If you try assign IP addresses to these guys, and use 'iperf -s' on one and 'iperf -c' on another you'll end up transmitting using the loopback won't actually get metrics you want on the device.

To work around this you may be inclined at first to work with chroot, but that won't give you the separation you want with hardware. There are some ARP tricks you can work on to accomplish this, and another alternative is to use some -E iperf flag which is not merged. I also tried iperf -B but that didn't work either. In the end I decided to give Linux containers a shot and it worked nicely, albeit, with a bit of work too. Below is a few thing you can use to follow to get your setup with it.

First, go and get yourself a debootstrap setup for Linux containers and use a simple twist to that guide by using the lxc "phys" type for the network device as illustrated below. After this just cp -a the debootstrap'd thingy to another dir to get yourself a second box. You may be able to share the same files for a lxc run, but I haven't tested this. Then create two lxc.conf files, one for each of your containers which will use their own dedicated network device.
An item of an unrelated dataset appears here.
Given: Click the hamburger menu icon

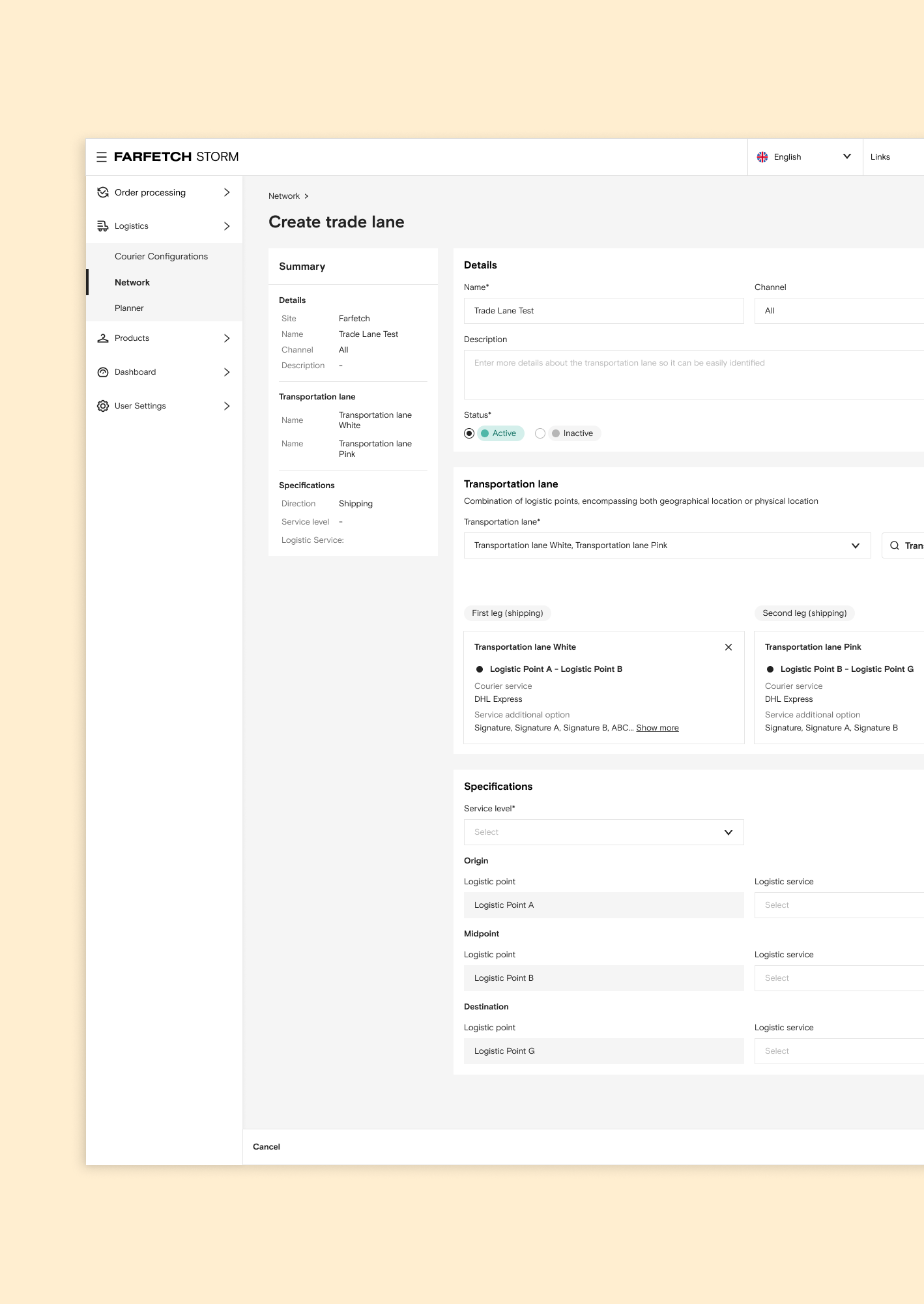Looking at the screenshot, I should [x=102, y=157].
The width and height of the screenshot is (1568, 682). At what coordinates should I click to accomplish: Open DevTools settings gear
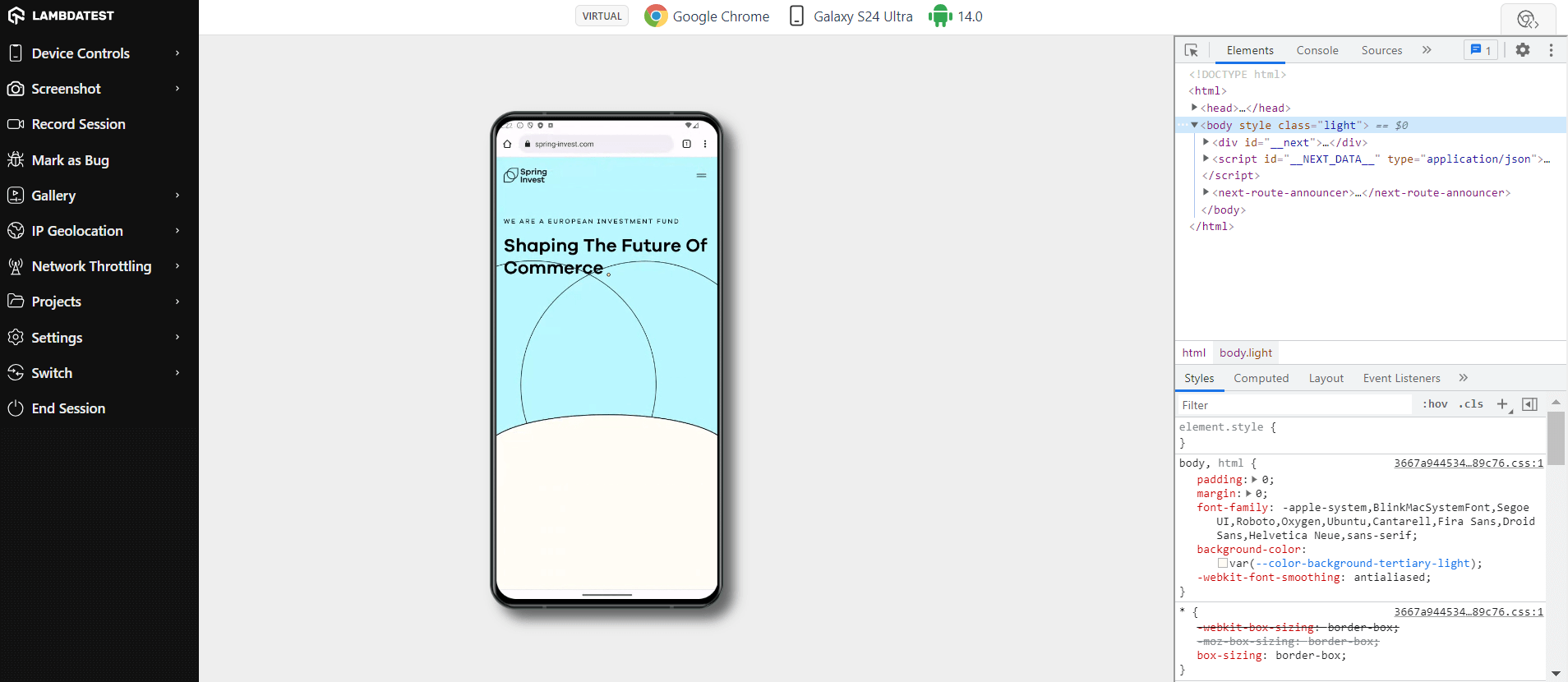click(1523, 50)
I use /etc/lxc/sid-01.conf and /etc/lxc/sid-02.conf, below is my /etc/lxc/sid-01.conf:
lxc.tty = 6
lxc.pts = 1024
lxc.rootfs = /var/lib/lxc/sid-01
lxc.cgroup.devices.deny = a
# /dev/null and zero
lxc.cgroup.devices.allow = c 1:3 rwm
lxc.cgroup.devices.allow = c 1:5 rwm
# consoles
lxc.cgroup.devices.allow = c 5:1 rwm
lxc.cgroup.devices.allow = c 5:0 rwm
lxc.cgroup.devices.allow = c 4:0 rwm
lxc.cgroup.devices.allow = c 4:1 rwm
# /dev/{,u}random
lxc.cgroup.devices.allow = c 1:9 rwm
lxc.cgroup.devices.allow = c 1:8 rwm
lxc.cgroup.devices.allow = c 136:* rwm
lxc.cgroup.devices.allow = c 5:2 rwm
# rtc
lxc.cgroup.devices.allow = c 254:0 rwm
# network
lxc.network.type = phys
lxc.network.flags = up
lxc.network.link = eth1
lxc.network.ipv4 = 192.168.4.1/24
lxc.network.name = eth1
lxc.network.hwaddr = 00:FF:12:34:56:78
For your sid-02.conf just change the lxc.network.link to eth4 or whatever, and also change the IP address and hw address slightly. That's all. After this running 'iperf -s' on one box and 'iperf -c' on the other should produce the results you expect.

From I am mcgrof's smirking revenge

All the fun things you can get done now with just one box :)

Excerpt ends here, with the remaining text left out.